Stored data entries
───

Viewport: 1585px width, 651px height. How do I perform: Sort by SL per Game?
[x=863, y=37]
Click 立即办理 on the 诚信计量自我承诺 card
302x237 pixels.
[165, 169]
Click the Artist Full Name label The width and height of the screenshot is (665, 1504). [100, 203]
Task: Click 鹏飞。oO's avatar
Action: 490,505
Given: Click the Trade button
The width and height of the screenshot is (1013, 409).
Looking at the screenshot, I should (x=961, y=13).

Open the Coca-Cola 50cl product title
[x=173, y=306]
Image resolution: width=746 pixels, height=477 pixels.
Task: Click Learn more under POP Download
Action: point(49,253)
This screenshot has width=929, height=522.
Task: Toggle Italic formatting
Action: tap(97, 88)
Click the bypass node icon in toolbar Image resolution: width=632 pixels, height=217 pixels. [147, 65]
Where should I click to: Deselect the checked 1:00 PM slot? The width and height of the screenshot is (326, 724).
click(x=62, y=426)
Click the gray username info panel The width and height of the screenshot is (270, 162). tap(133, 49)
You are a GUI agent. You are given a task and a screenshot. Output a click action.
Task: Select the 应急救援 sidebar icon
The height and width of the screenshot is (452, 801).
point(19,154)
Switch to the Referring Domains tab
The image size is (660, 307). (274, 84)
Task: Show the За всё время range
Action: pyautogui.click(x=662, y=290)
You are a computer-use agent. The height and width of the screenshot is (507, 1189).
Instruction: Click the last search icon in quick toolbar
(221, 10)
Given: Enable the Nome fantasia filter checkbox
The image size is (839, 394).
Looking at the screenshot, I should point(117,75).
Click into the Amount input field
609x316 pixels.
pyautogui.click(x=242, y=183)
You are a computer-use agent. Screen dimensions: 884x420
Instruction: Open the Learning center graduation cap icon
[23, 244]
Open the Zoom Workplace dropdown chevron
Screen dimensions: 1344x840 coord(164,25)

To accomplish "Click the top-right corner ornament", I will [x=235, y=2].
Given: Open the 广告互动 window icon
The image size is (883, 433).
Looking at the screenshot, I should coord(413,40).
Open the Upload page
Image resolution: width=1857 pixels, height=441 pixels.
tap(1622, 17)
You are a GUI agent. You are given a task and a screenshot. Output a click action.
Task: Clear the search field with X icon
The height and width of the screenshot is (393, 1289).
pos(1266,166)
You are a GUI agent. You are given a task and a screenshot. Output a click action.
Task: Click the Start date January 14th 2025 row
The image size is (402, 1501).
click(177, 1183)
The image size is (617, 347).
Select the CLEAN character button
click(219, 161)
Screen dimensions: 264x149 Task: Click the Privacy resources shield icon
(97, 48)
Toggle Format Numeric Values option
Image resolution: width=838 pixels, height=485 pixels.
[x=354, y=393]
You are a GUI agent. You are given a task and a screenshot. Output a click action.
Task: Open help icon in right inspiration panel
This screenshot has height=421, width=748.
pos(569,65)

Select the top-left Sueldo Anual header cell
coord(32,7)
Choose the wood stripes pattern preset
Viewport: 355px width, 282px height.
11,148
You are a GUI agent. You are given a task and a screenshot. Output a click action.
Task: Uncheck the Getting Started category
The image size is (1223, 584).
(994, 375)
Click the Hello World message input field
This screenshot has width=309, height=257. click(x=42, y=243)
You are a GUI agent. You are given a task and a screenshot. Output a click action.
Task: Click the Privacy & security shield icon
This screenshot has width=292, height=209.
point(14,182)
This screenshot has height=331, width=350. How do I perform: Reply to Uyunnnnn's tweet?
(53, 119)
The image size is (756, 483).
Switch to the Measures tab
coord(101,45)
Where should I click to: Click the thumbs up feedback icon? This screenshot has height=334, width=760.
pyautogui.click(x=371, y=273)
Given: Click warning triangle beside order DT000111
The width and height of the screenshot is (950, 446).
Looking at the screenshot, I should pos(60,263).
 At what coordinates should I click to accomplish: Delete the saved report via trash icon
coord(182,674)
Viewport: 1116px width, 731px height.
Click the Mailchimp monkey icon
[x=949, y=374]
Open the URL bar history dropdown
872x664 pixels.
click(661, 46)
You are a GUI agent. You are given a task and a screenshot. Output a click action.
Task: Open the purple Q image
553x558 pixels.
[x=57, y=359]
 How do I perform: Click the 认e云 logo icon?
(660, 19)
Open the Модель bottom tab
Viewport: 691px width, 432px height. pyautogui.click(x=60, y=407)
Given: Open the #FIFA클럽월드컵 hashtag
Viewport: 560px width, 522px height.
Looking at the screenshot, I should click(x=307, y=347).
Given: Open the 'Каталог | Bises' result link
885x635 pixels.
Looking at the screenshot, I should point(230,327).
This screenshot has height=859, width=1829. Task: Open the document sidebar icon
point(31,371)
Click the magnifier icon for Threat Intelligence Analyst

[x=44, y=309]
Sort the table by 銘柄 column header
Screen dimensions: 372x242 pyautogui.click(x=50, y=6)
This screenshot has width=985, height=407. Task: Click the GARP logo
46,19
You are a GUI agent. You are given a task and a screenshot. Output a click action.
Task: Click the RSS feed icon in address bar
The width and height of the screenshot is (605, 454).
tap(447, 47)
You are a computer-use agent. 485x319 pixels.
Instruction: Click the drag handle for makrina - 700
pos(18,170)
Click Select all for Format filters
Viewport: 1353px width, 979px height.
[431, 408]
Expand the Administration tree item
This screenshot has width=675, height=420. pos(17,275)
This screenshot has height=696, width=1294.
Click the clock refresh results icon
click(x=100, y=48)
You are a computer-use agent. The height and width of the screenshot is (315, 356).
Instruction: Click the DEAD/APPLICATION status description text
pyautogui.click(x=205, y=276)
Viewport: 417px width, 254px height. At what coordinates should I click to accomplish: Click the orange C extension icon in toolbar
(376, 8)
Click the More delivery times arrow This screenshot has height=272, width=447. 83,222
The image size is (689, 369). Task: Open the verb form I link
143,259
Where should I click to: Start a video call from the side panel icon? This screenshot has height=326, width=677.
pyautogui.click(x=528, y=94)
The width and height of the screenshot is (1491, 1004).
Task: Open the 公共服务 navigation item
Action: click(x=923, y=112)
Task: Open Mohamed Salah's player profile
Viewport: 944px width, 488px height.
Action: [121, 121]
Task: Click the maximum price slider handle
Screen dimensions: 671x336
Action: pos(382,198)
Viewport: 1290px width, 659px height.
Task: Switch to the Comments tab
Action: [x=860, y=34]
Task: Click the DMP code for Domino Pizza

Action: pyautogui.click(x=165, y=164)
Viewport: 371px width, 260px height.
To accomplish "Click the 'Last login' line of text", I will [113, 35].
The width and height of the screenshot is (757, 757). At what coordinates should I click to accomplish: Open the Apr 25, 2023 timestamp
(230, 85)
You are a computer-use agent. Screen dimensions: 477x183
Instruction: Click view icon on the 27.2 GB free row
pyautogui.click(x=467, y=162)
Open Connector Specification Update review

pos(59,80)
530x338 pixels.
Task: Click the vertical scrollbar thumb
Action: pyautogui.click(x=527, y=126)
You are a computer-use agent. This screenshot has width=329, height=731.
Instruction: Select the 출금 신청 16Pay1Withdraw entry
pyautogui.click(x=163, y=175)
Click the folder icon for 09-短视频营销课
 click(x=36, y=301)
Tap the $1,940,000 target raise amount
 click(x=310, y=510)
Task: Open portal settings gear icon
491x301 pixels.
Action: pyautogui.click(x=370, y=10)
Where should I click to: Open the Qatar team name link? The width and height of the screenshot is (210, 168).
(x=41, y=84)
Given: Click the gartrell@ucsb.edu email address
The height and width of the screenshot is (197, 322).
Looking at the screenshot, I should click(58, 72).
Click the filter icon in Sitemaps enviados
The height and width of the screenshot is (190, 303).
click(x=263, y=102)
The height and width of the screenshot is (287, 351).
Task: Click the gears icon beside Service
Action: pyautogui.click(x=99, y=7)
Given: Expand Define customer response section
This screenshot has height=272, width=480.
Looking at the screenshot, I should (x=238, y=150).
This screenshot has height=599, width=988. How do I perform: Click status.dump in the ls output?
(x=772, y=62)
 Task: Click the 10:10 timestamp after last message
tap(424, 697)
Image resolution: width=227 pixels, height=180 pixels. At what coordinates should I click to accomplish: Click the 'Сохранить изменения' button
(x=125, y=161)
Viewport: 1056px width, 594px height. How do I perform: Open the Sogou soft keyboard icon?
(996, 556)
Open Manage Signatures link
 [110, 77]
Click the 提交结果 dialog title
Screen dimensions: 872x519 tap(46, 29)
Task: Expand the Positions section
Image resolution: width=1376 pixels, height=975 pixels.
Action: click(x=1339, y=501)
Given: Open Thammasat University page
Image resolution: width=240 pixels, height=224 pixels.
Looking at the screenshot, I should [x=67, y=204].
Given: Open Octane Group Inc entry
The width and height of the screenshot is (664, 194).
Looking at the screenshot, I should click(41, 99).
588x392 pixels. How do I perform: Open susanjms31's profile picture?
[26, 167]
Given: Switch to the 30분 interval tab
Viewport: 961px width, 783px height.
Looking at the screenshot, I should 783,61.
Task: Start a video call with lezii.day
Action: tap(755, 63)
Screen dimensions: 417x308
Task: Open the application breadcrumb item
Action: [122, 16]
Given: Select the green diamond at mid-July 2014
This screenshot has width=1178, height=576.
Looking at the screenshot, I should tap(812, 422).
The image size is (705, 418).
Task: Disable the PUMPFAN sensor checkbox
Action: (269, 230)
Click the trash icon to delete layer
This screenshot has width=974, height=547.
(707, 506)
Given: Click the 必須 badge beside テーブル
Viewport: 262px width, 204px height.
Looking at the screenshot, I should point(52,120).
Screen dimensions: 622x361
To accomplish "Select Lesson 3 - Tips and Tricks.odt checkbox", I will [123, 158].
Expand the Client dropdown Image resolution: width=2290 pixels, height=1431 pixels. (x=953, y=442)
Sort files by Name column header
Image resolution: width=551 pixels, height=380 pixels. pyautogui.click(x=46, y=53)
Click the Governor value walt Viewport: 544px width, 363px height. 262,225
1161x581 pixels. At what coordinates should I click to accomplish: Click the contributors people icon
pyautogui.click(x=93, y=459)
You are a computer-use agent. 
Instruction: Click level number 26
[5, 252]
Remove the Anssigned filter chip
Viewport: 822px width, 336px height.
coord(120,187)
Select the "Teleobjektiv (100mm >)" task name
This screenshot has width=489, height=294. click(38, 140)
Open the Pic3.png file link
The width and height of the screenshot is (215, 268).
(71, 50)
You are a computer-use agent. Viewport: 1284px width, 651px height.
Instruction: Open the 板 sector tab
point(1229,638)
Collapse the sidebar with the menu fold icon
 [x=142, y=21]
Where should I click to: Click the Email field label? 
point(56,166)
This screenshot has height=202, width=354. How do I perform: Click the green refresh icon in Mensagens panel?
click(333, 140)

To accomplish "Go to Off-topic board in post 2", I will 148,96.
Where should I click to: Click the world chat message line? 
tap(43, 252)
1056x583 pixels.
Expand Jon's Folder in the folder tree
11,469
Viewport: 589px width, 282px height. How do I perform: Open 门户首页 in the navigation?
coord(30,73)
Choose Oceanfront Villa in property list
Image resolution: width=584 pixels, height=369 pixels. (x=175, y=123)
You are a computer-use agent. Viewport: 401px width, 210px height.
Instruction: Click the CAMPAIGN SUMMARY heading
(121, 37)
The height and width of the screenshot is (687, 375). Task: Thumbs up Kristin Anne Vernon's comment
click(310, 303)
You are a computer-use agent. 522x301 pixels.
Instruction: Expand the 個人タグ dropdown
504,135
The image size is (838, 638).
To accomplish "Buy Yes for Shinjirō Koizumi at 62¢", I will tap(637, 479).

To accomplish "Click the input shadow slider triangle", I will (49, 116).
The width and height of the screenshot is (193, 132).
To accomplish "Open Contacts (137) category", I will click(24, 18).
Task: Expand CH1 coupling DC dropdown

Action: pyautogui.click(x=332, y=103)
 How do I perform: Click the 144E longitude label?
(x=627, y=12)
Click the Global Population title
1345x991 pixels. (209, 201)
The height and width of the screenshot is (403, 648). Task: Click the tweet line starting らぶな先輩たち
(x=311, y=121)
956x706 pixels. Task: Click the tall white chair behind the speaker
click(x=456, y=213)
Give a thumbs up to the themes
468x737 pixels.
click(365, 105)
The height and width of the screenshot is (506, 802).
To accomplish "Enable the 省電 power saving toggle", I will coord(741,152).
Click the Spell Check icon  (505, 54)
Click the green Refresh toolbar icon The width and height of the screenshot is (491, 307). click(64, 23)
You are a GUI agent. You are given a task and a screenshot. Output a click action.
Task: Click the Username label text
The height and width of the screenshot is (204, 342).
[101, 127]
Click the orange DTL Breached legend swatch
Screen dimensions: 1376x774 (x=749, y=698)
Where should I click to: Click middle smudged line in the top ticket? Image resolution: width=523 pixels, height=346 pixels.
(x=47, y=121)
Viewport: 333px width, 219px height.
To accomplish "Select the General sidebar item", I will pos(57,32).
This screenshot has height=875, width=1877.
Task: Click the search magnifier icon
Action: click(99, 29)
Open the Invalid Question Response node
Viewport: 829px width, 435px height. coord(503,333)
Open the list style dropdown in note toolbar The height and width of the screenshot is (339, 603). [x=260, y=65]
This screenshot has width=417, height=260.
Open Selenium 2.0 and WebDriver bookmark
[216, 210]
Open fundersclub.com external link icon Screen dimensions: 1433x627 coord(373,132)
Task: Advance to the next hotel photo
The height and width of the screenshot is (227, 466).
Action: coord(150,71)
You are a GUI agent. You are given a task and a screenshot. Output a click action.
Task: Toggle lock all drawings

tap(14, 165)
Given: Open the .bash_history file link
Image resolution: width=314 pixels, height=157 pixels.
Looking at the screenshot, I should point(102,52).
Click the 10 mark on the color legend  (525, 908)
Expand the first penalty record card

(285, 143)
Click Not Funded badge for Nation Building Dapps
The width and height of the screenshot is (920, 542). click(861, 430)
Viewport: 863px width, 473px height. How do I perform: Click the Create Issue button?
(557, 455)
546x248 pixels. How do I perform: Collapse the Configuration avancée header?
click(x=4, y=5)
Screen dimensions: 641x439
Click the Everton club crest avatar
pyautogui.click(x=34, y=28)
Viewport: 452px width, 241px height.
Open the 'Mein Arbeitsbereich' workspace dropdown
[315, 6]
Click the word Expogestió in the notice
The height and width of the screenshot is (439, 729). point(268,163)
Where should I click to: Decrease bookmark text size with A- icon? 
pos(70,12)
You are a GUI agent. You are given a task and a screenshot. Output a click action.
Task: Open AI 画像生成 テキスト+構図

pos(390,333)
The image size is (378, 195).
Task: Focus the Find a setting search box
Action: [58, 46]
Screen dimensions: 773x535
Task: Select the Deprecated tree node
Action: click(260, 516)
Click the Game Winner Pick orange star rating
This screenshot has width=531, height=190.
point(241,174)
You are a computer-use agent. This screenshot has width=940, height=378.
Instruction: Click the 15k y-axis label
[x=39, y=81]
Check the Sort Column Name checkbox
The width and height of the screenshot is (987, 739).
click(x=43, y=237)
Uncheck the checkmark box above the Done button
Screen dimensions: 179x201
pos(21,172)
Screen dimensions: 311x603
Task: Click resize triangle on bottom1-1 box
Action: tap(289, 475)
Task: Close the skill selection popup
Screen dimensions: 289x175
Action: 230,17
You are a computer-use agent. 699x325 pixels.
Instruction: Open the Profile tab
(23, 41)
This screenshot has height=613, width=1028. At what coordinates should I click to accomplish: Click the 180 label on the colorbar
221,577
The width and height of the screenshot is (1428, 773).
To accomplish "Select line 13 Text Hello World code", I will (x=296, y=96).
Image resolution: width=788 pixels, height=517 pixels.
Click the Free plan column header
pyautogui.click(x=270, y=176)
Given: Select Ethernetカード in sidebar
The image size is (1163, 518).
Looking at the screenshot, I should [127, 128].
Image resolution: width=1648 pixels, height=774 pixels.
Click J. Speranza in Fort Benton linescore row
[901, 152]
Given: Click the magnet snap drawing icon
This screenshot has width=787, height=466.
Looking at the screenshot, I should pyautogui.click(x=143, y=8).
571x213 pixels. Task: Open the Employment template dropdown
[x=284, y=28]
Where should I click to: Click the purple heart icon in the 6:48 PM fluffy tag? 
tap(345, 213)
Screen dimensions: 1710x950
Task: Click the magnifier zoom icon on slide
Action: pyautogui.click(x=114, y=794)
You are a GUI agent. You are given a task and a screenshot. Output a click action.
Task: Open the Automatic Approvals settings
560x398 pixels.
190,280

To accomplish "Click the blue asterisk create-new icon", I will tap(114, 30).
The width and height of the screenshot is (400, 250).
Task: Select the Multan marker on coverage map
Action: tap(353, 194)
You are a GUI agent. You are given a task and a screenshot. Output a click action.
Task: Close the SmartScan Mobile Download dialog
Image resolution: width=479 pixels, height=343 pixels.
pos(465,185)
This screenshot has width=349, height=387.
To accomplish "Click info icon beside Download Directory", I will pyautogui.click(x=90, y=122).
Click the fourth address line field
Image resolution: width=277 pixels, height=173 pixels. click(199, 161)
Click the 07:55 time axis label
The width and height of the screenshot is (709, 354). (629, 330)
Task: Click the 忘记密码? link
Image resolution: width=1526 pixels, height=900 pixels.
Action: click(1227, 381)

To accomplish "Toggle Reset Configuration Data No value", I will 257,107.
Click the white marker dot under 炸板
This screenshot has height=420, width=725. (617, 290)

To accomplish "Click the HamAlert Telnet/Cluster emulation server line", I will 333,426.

───

Activity. Start with the line above that contains "You are a computer-use agent. 699x325 pixels." and end with the line that contains "Image resolution: width=1648". Write out those lines exactly, and only those.

Response to this task.
You are a computer-use agent. 699x325 pixels.
Instruction: Open the Profile tab
(23, 41)
This screenshot has height=613, width=1028. At what coordinates should I click to accomplish: Click the 180 label on the colorbar
221,577
The width and height of the screenshot is (1428, 773).
To accomplish "Select line 13 Text Hello World code", I will (x=296, y=96).
Image resolution: width=788 pixels, height=517 pixels.
Click the Free plan column header
pyautogui.click(x=270, y=176)
Given: Select Ethernetカード in sidebar
The image size is (1163, 518).
Looking at the screenshot, I should [127, 128].
Image resolution: width=1648 pixels, height=774 pixels.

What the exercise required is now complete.